Exercise goal: Having located the line with "610x784 pixels.", print it and each remaining line exactly, stopping at the end of the material and omitting pictures.

Data provided:
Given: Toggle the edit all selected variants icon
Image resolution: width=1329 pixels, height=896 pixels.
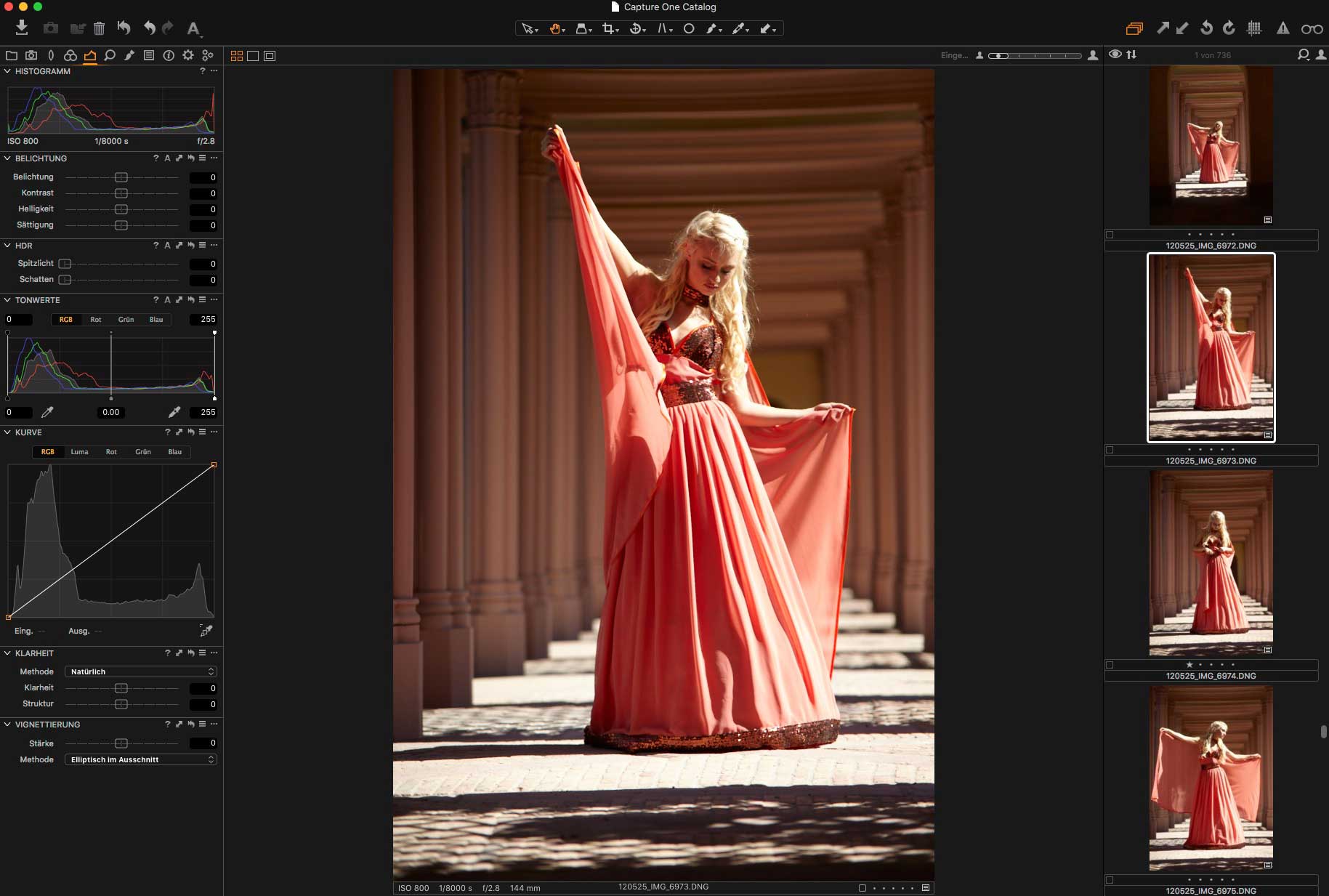Looking at the screenshot, I should tap(1134, 28).
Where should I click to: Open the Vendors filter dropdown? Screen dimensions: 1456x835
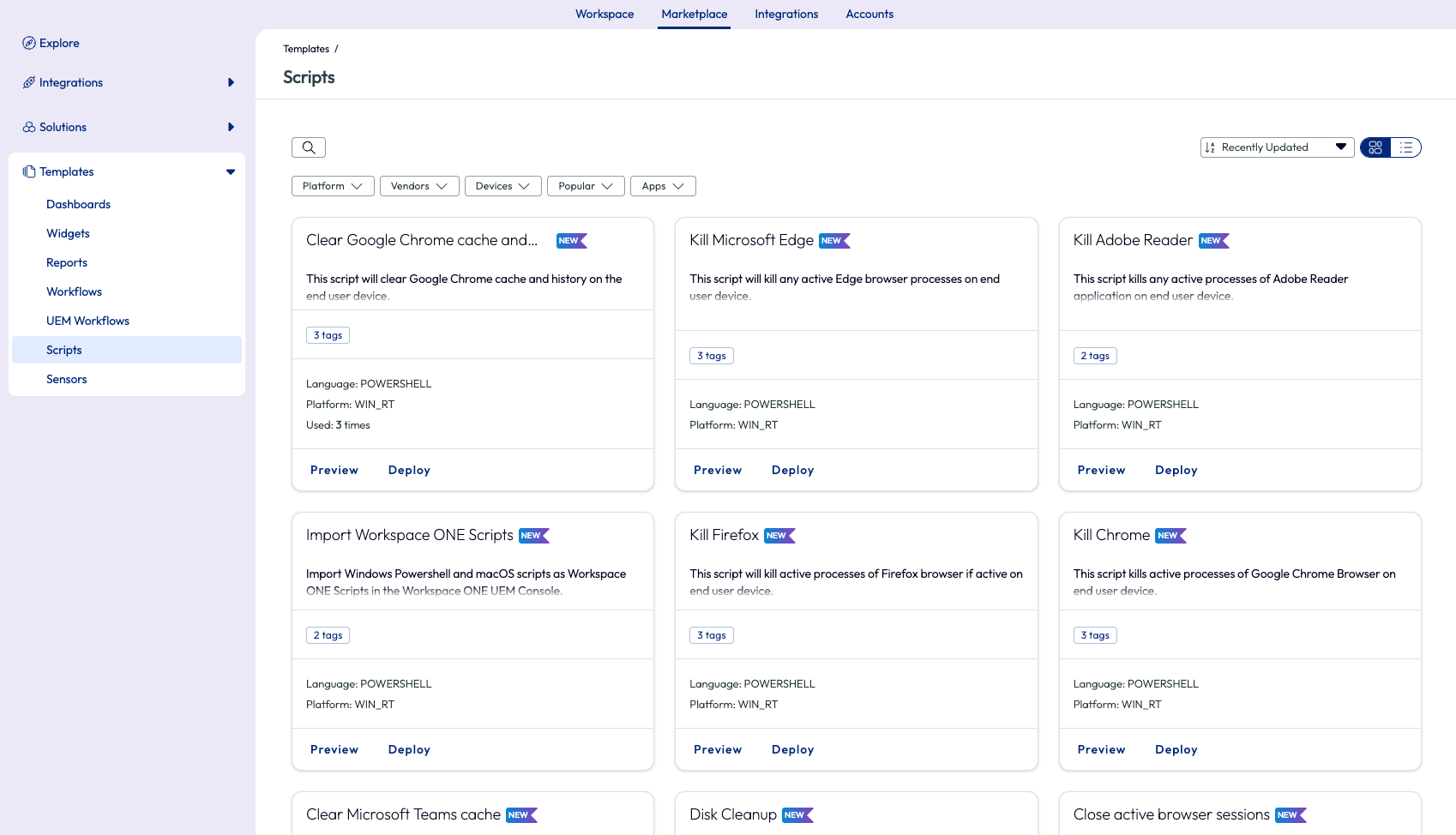[419, 186]
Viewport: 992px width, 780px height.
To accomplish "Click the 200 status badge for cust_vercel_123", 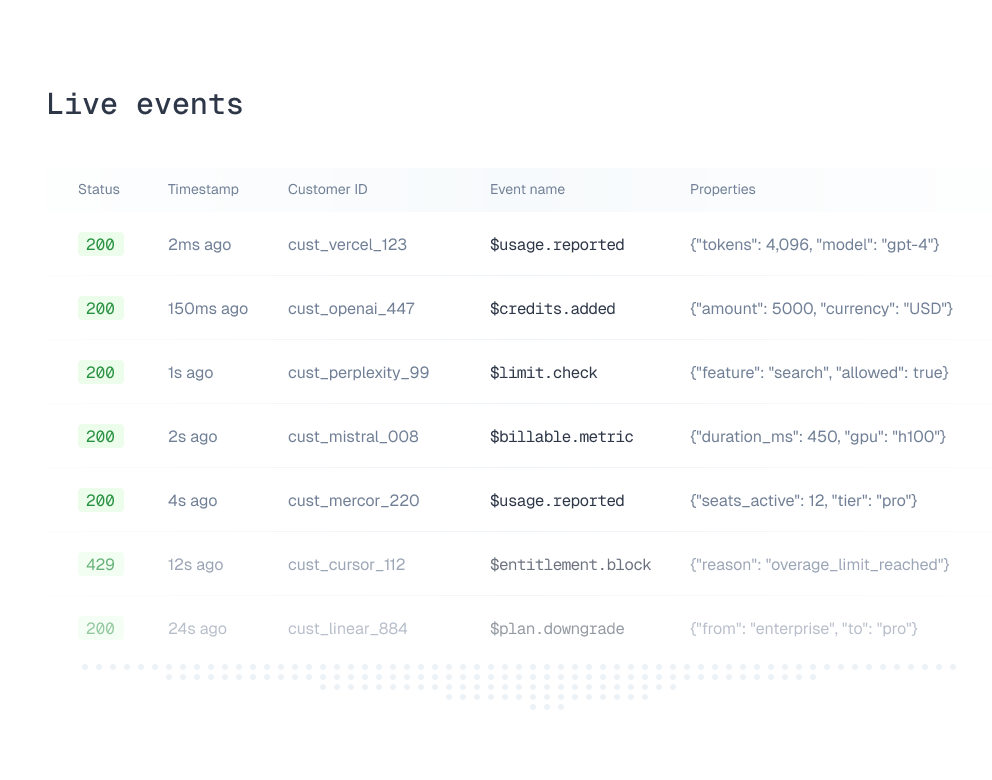I will [100, 245].
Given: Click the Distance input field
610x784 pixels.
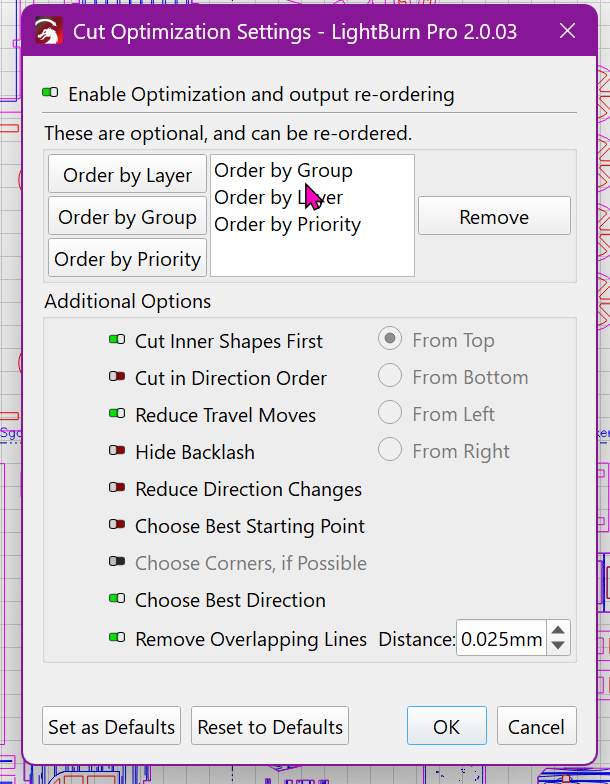Looking at the screenshot, I should (x=500, y=639).
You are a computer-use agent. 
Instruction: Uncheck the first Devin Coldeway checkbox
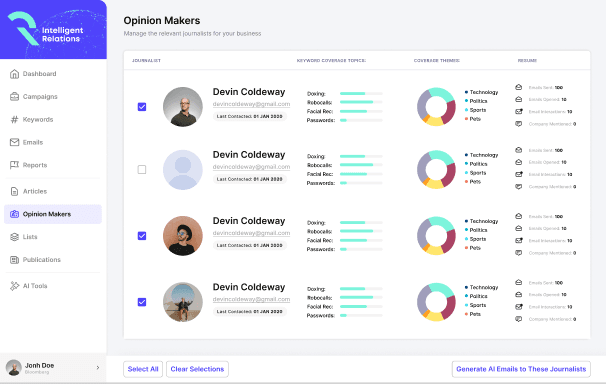point(142,107)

Answer to this problem:
610x784 pixels.
Looking at the screenshot, I should (x=500, y=639).
You are a computer-use agent. 
Instruction: Uncheck the first Devin Coldeway checkbox
point(142,107)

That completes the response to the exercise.